■ **HOW TO COMPLETE THIS TASK**
Your reply must be the number of lines in the entries that hold the word "Open", and nothing else.

■ **EXERCISE MATERIAL**
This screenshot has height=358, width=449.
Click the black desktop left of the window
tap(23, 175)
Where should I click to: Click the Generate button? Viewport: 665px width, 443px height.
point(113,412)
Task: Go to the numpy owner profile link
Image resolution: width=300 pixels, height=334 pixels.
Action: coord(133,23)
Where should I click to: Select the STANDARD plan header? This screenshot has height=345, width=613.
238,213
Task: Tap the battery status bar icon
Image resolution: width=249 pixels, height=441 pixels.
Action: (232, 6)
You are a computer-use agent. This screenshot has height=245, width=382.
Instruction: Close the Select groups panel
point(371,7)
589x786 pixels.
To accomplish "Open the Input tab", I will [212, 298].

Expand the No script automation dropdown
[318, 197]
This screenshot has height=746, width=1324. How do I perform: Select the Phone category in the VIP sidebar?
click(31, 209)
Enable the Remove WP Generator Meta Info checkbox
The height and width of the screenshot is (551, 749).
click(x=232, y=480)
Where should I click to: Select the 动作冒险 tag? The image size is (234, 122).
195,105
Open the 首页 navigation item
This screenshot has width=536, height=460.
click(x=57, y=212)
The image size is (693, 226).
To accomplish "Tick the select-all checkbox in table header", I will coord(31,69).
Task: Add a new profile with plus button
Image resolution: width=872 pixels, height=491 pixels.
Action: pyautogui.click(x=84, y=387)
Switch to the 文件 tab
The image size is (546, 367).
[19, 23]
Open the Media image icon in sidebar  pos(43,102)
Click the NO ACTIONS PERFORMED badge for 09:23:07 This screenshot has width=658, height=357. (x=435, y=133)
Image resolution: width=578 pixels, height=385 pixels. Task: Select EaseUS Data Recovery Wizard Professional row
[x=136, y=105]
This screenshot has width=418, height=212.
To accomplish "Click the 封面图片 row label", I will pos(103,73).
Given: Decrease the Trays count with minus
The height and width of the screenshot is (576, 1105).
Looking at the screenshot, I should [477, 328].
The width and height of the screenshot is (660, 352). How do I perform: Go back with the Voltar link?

■ **ANSWER SECTION**
3